While Vutha said a race to the bottom to provide the best rates was unlikely to impact large operators that have “big investment capital”, it creates a climate where new operators vying to enter the market are at a sizeable disadvantage.
“Operators are not focusing on developing and strengthening their products because now they are only trying to knock each other down,” he said. He added that the government was concerned about getting its share of revenue from operators through tax payments.
“When operators lose profits the government’s income from taxes also loses,” he said.
Anthony Galliano, CEO of Cambodian Investment Management, said that the new pricing strategies were a continuation of the long-running struggle for market share and dominance.
“The deepest pockets will weather the storm best,” he said. “The most damage is likely to impact the new entrants as subscribers of the three dominant players are likely to remain loyal rather than convert.”
He said it was no surprise that the pricing rivalry was largely focused on incredible bargains on data usage given that consumers are gravitating towards internet consumption. However, he said that given the price wars that occurred a few years ago that led to losses and insolvencies, it was also unsurprising that the government was taking note.

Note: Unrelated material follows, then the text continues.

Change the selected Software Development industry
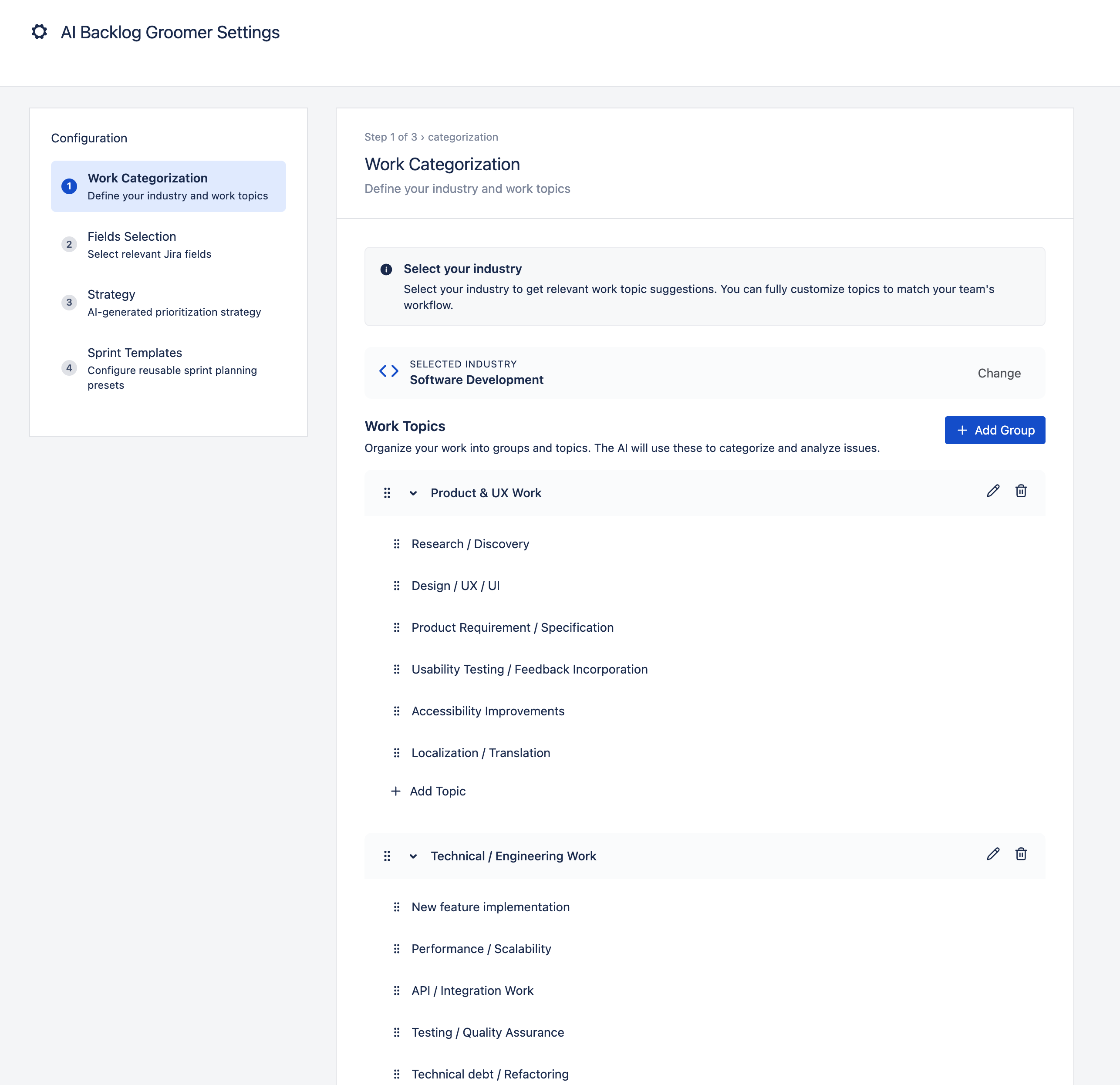The width and height of the screenshot is (1120, 1085). click(998, 373)
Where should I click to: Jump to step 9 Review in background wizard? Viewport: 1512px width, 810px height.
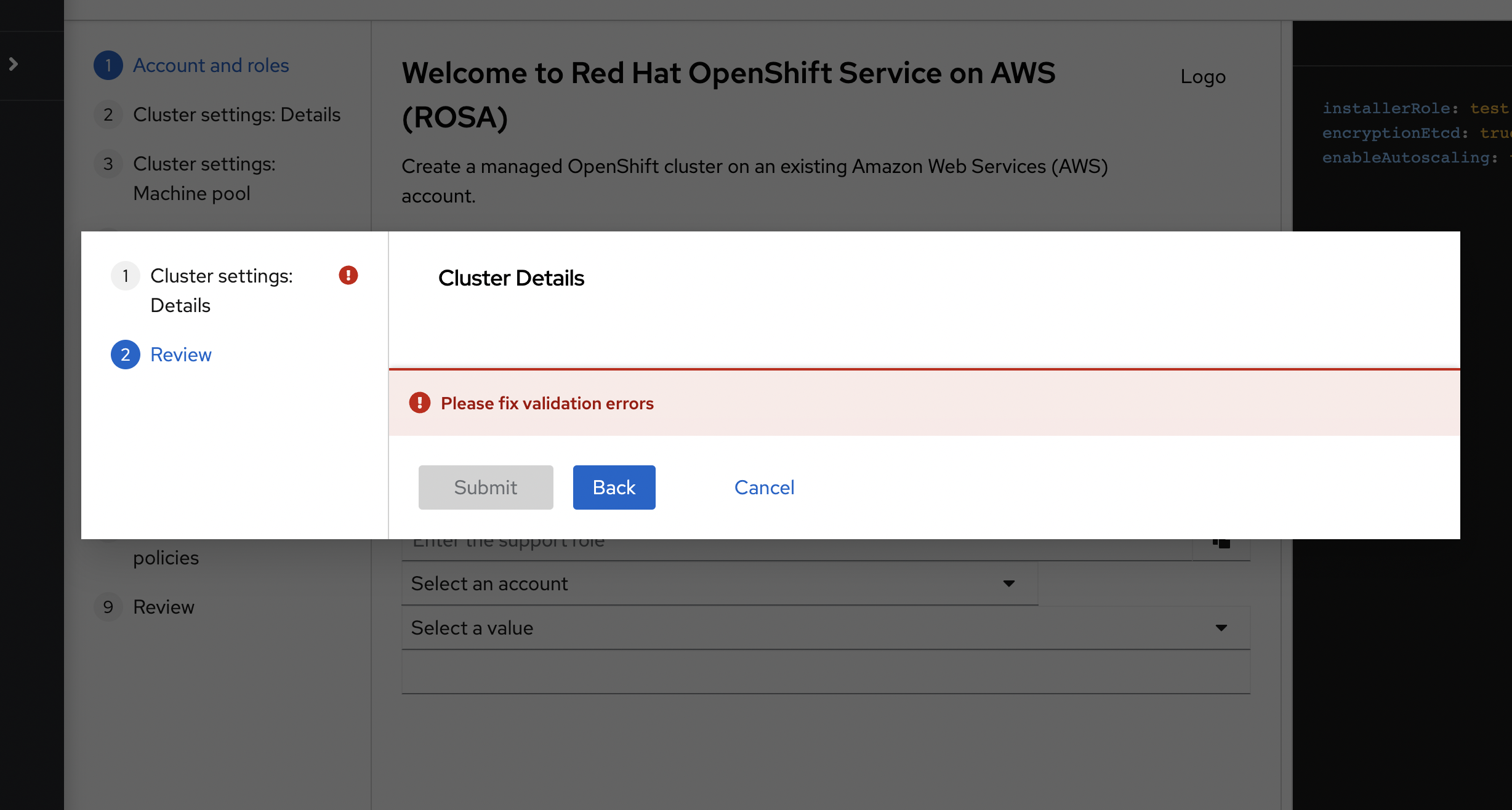pyautogui.click(x=164, y=607)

“Although the regulators welcome a healthy competitive environment which benefits the consumer and the industry as a whole, concerns on solvency and operator sustainability are warranted given past historical events,” he said.
Galliano added that massive discounts typically only had short-term effects on company sales or popularity.

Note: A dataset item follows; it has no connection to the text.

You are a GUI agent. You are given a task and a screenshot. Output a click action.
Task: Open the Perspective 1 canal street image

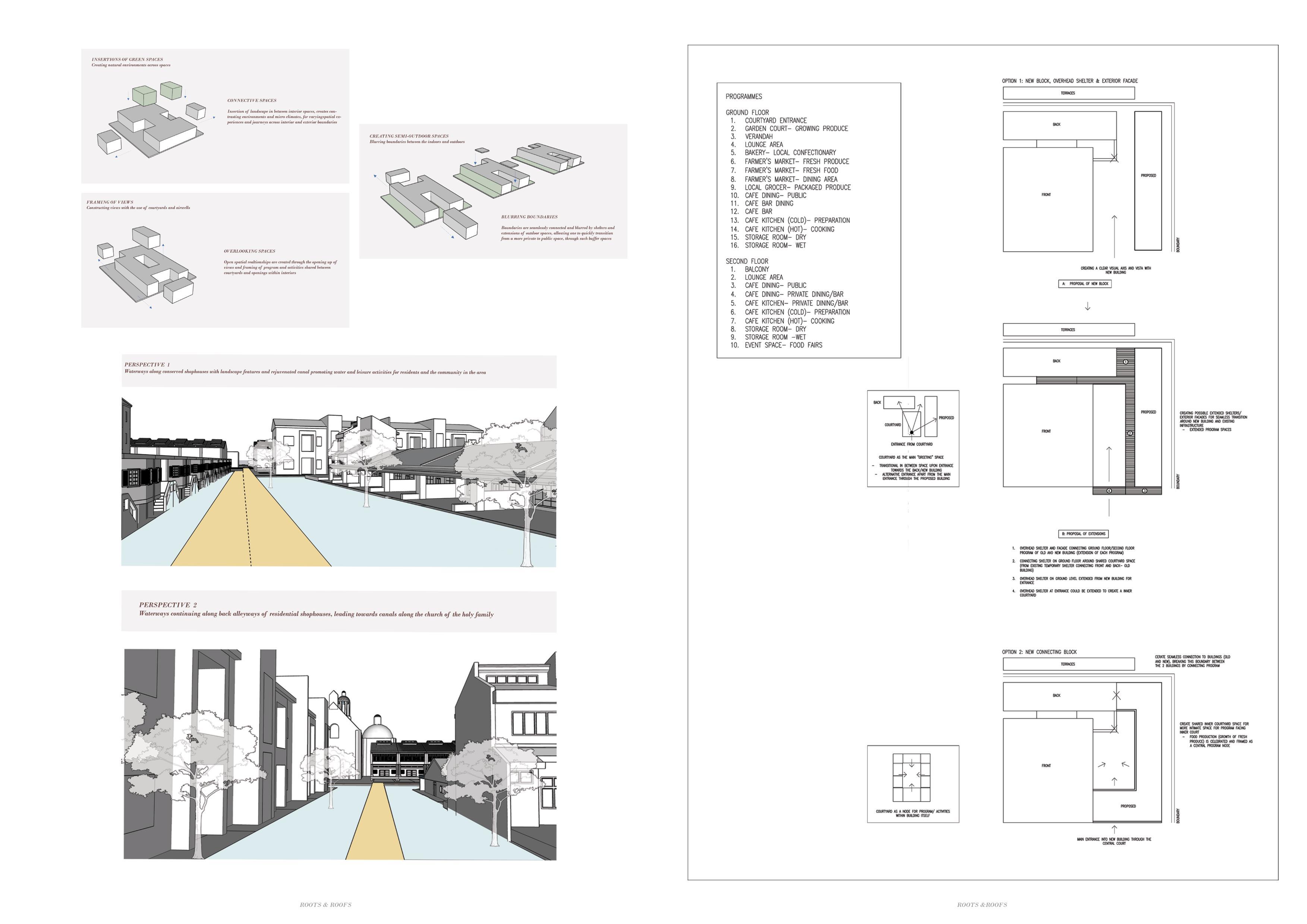339,482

“Spectacular deals by one operator can result in short-term shifts in market share, which are usually impermanent as the greater competition usually follows suit,” he said. Contacted yesterday, Cellcard’s brand manager declined to comment on Smart’s new offer, but clarified that Cellcard “continues to comply with all legal and regulatory obligations”.
Meanwhile, Vietnamese-owned mobile carrier Metfone said yesterday that it was considering offering new discounted products.“We are also considering upgrading our plans to keep up with our vision to offer best quality price services,” said Helene Veal, head of Metfone’s brand development division.

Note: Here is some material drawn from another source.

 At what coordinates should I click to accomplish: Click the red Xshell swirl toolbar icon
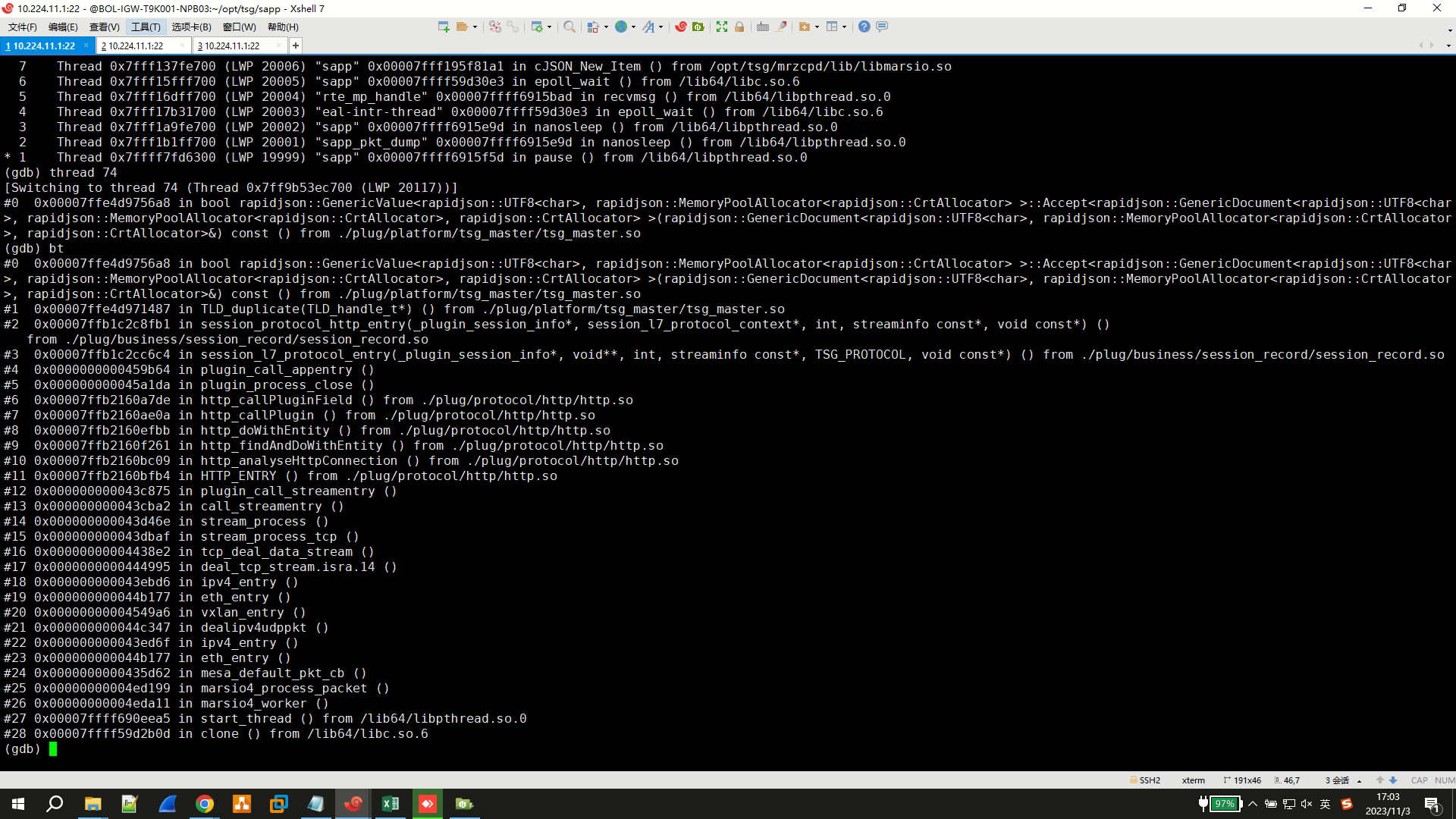[680, 27]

However, she noted that customers would not be swayed by deep discounts alone.
“The most important thing is not only price, but people need better network quality in terms of speed,” she said. “Even though other operators increase their exchange plans, if they cannot provide high speed to customers, the customer’s experience will not be satisfactory.”
Smart CEO Thomas Hundt defended the company’s new promotional offer.
“Smart’s package is a limited-time promotion that we are sharing with our subscribers to celebrate our 8th anniversary in Cambodia,” he said in an email.
“As a leading mobile telco in Cambodia, Smart’s priority continues to be delivering the fastest and widest mobile internet service to all Cambodians at an affordable and attractive price.”
However, he did warn about the dangers of a hyper competitive market.
“Significant reductions in prices will inevitably lead to significant reduction in investments as returns will be less, thereby reducing service expansions and ultimately government resources – a scenario which ultimately benefits no one,” he said.
He added that industry requires “a level playing field among all operators whether in terms of abiding by the same set of rules and requirements on tax and fee payments in order to flourish”.